Howard Chu writes:
There's been a long-running discussion about the need to have APIs in liblmdb for displaying the reader table and clearing out stale slots. Quite a few open questions on the topic: (...) 3) What approach should be used for automatic detection of stale slots?
Currently we record the process ID and thread ID of a reader in
the table. It's not clear to me that the thread ID has anything more than informational value. Since we register a per-thread destructor for slots, exiting threads should never be leaving stale slots in the first place.
Unless the thread is killed with TerminateThread() on Windows. The doc has a bunch of dire warnings about that, but I suspect real life may differ from Microsoft's recommendations.
I'm also not sure that there are good APIs for an outside caller to determine the liveness of a given thread ID.

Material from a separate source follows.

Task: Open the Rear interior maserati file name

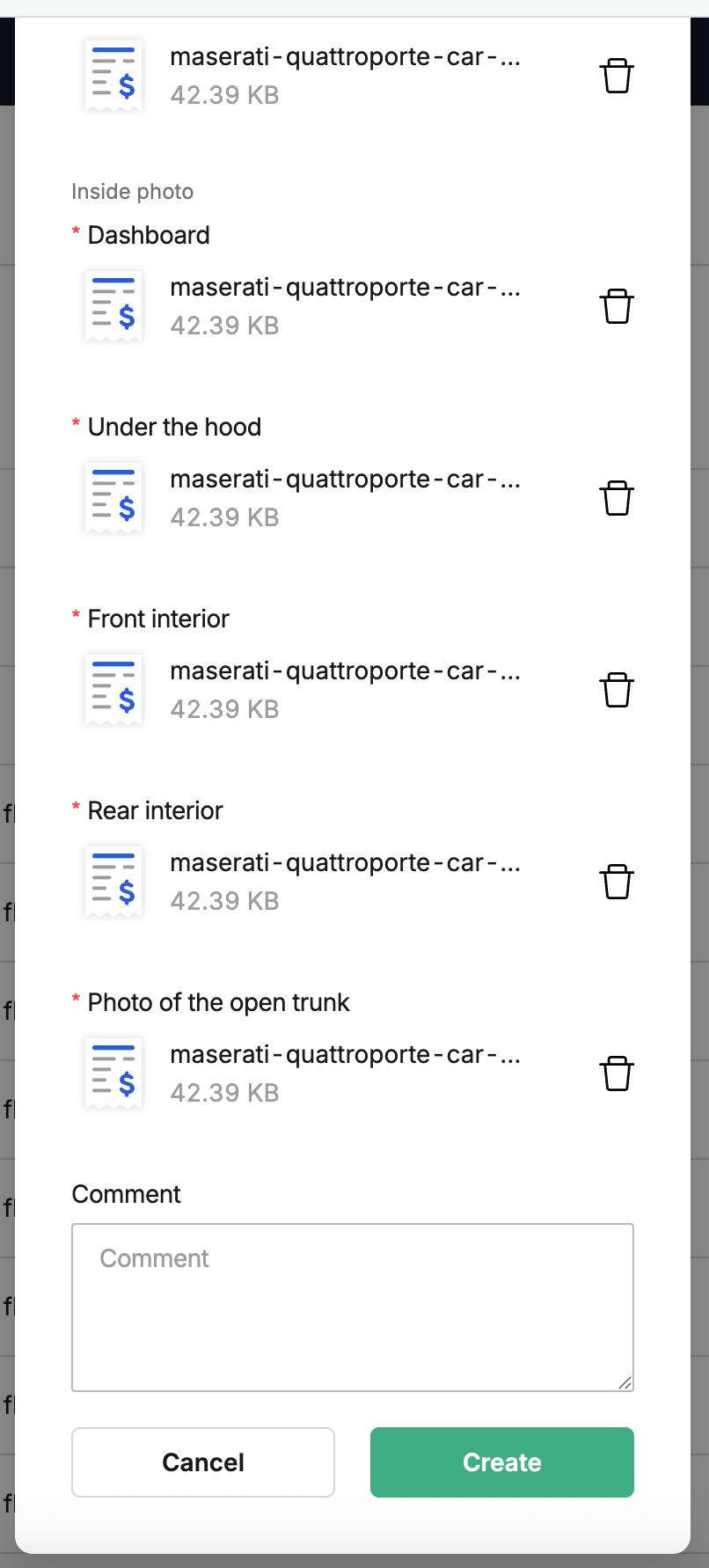Action: coord(345,863)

As far as I can tell: Windows has thread IDs and handles for this. Posix does not provide a way for outside callers to get at threads - either kill them or exampine them. Individual OSes may, but then they likely provide both. E.g. Linux clone() can create a thread, and tgkill() can kill it. These calls use another ID than the Posix thread ID. I hope we don't want to know...
The process ID is also prone to wraparound; it's still very common
for Linux systems to use 15 bit process IDs. (...)
A) set a byte range lock for every process attached to the
environment. (...) c) This approach won't tell us if a process is in Zombie state.
Misplaced (c). This is the approach which does work portably for Zombies, at least on Unix. And as we've discussed, on at least some OSes, approach (B) below can also check for zombies, but it may take more time.
B) check process ID and process start time.
This appears to be a fairly reliable approach, and reasonably fast, but there is no POSIX standard API for obtaining this process information. (...)
We can implement approach (A) fairly easily, with no major repercussions. For (B) we would need to add a field to the reader table records to store the process start time. (Thus a lockfile format change.)
We need to change the lockfile version anyway. Otherwise one process using the current MDB version and one which uses either of these approaches, could sabotage each other.